**Your task**
Set down the entries below word for word, starting with the line that contains "Screen dimensions: 922x666" and going on through the end of the entries. Leave the pictures out of your answer.

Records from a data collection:

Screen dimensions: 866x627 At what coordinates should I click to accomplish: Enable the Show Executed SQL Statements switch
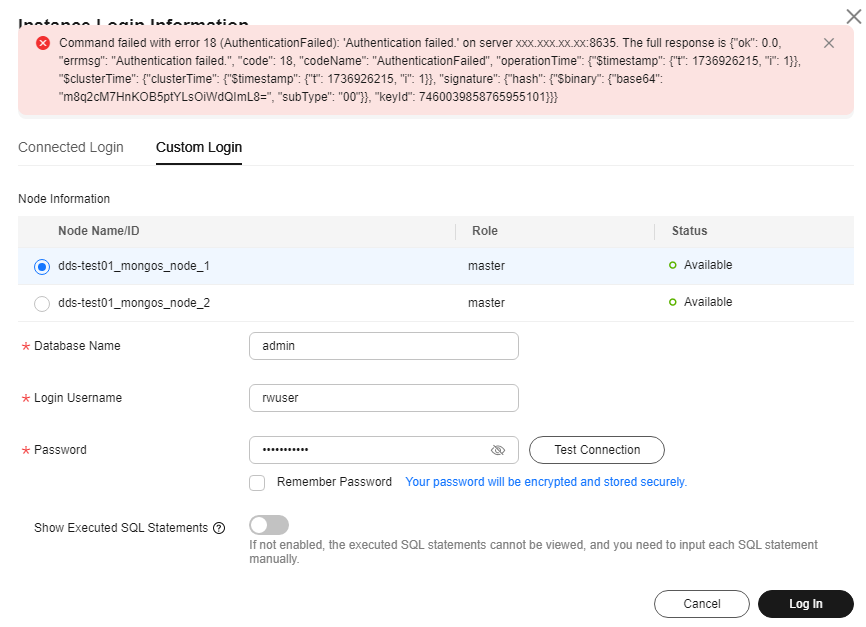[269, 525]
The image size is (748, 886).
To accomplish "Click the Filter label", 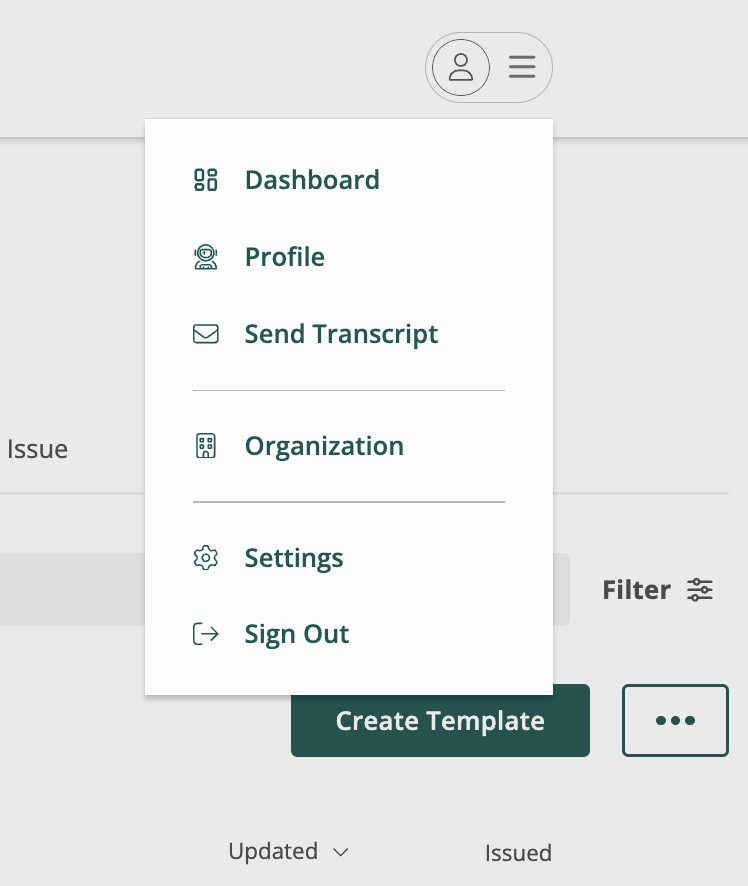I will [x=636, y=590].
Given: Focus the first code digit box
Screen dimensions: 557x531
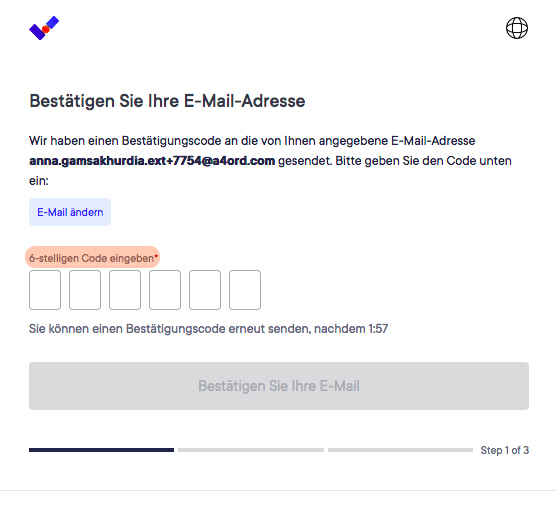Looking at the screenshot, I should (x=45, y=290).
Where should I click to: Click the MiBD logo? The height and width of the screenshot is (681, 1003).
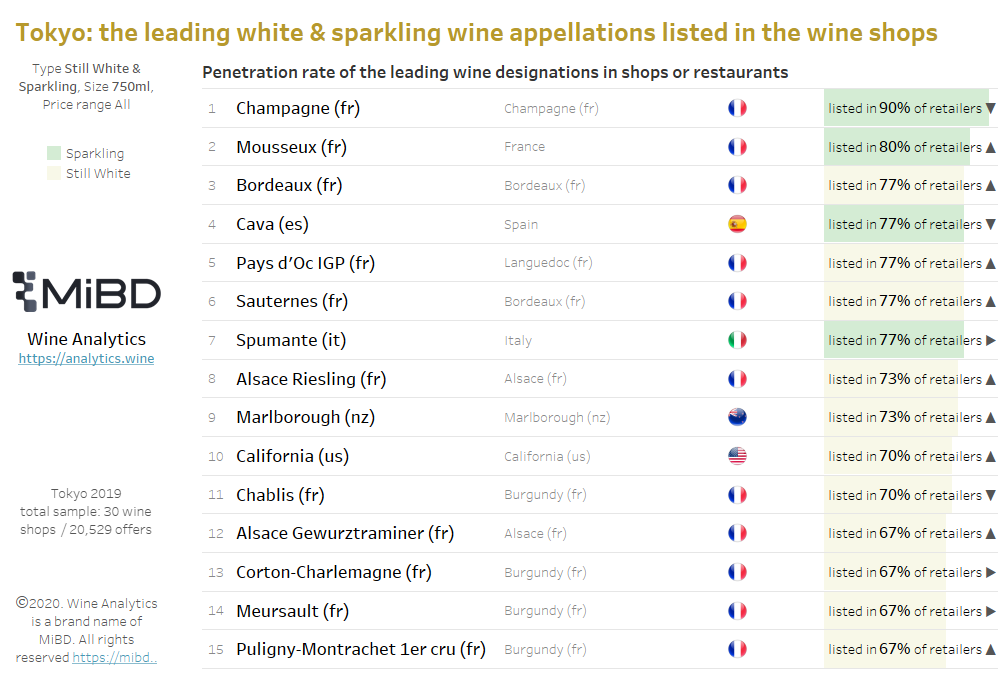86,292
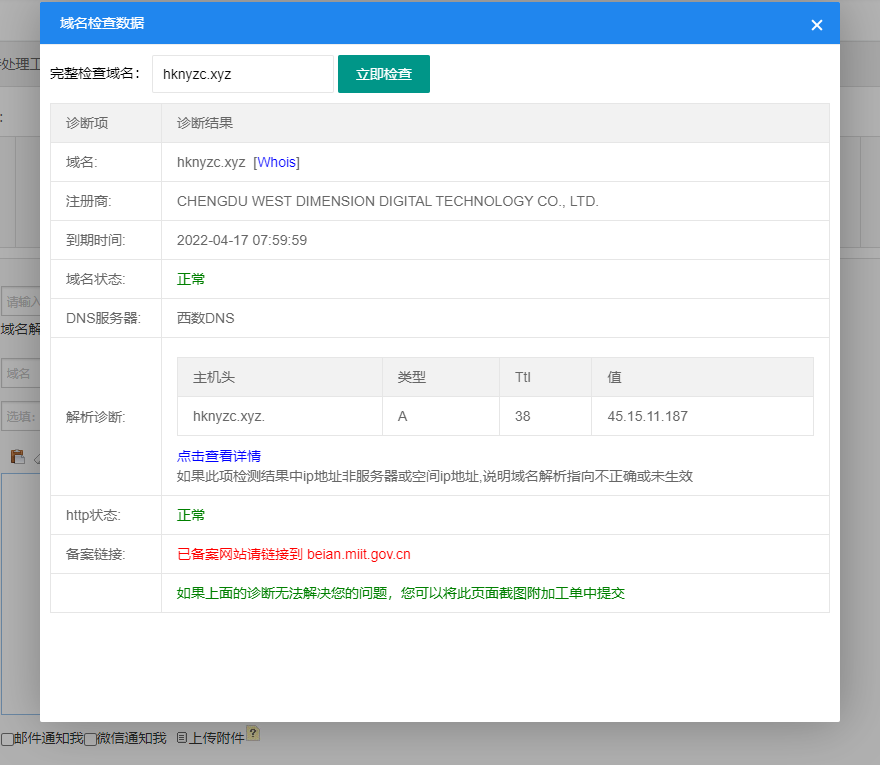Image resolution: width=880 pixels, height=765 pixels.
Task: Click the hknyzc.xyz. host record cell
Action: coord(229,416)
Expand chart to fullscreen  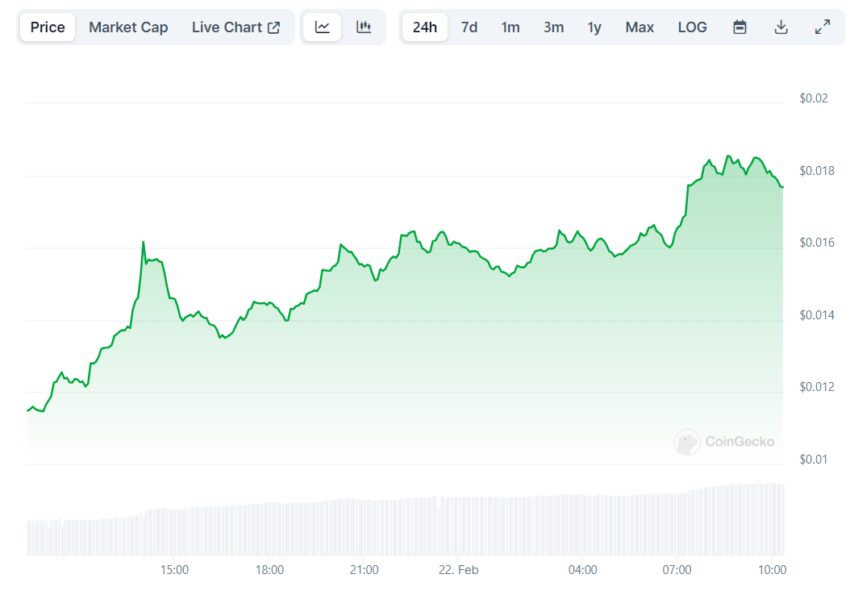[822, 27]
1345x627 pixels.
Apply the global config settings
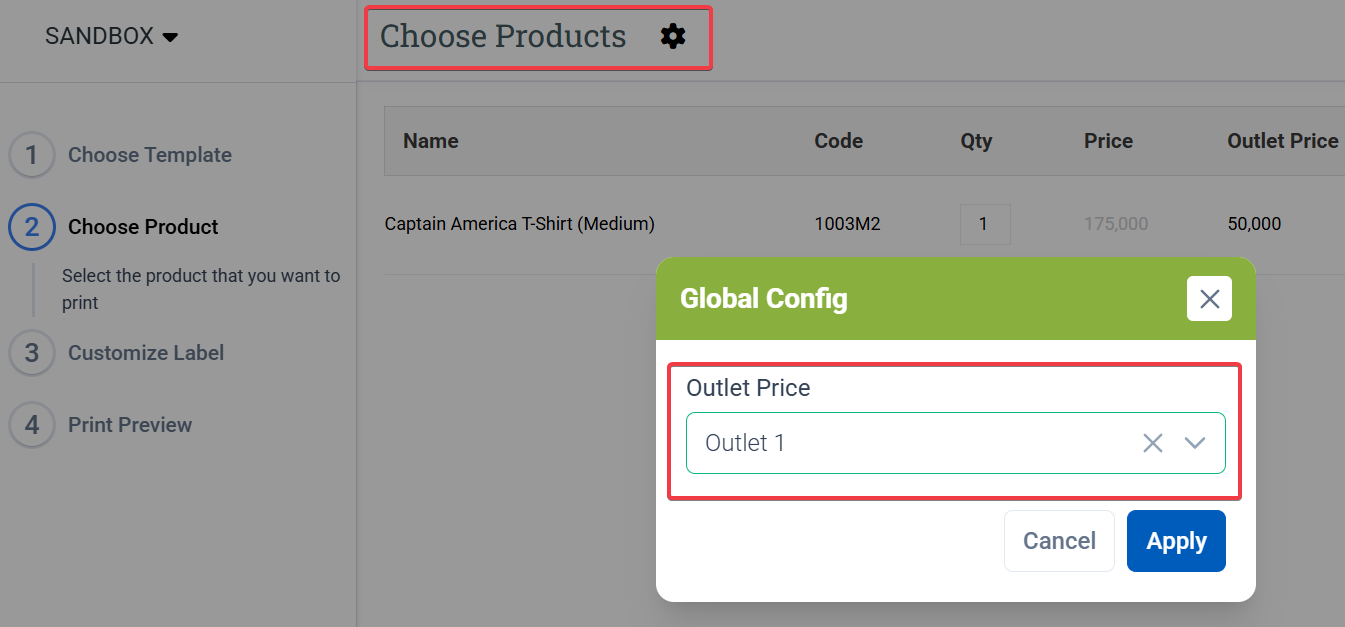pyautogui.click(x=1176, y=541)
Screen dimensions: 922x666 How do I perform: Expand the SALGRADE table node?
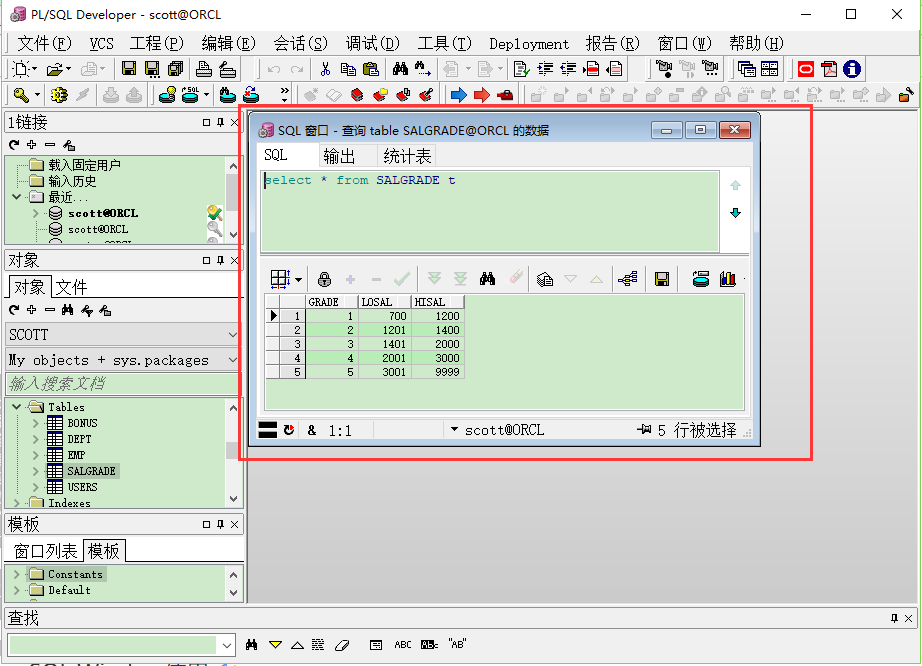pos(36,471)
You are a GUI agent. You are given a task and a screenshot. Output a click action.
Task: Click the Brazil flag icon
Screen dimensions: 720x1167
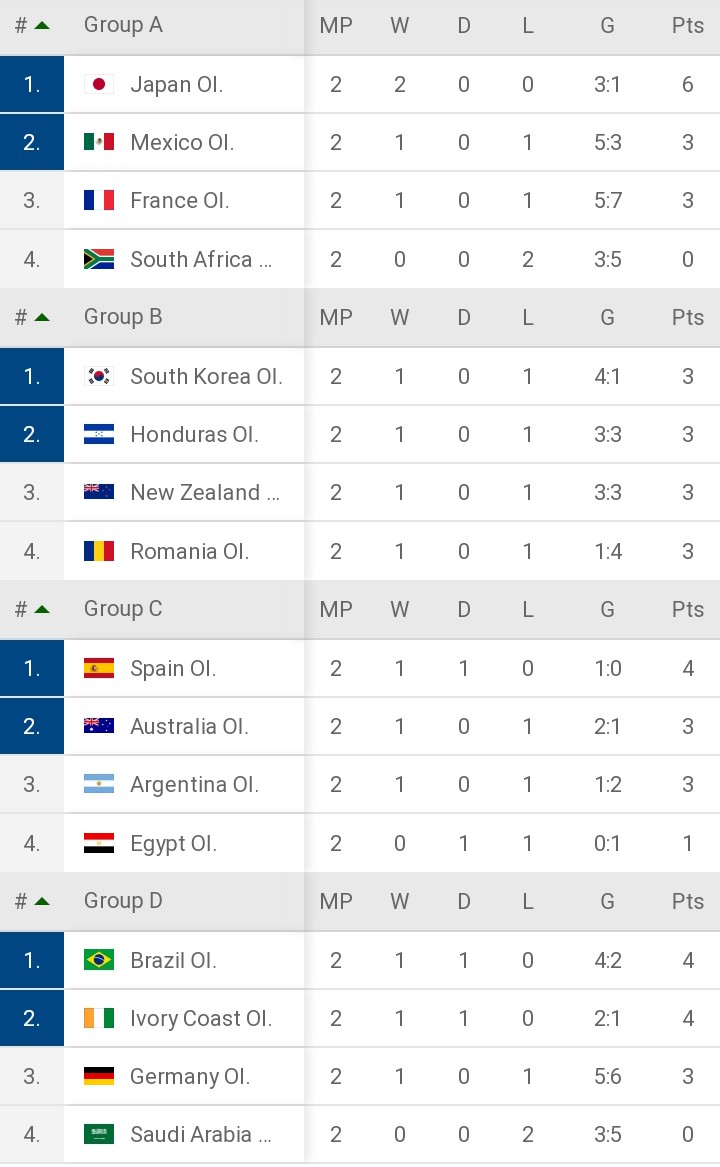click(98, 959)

**Solution to the problem**
Screen dimensions: 922x666 How do I perform: Expand the SALGRADE table node?
pos(36,471)
You are a GUI agent. You are given a task and a screenshot. Output a click action.
Task: Click the Brazil flag icon
Screen dimensions: 720x1167
click(98, 959)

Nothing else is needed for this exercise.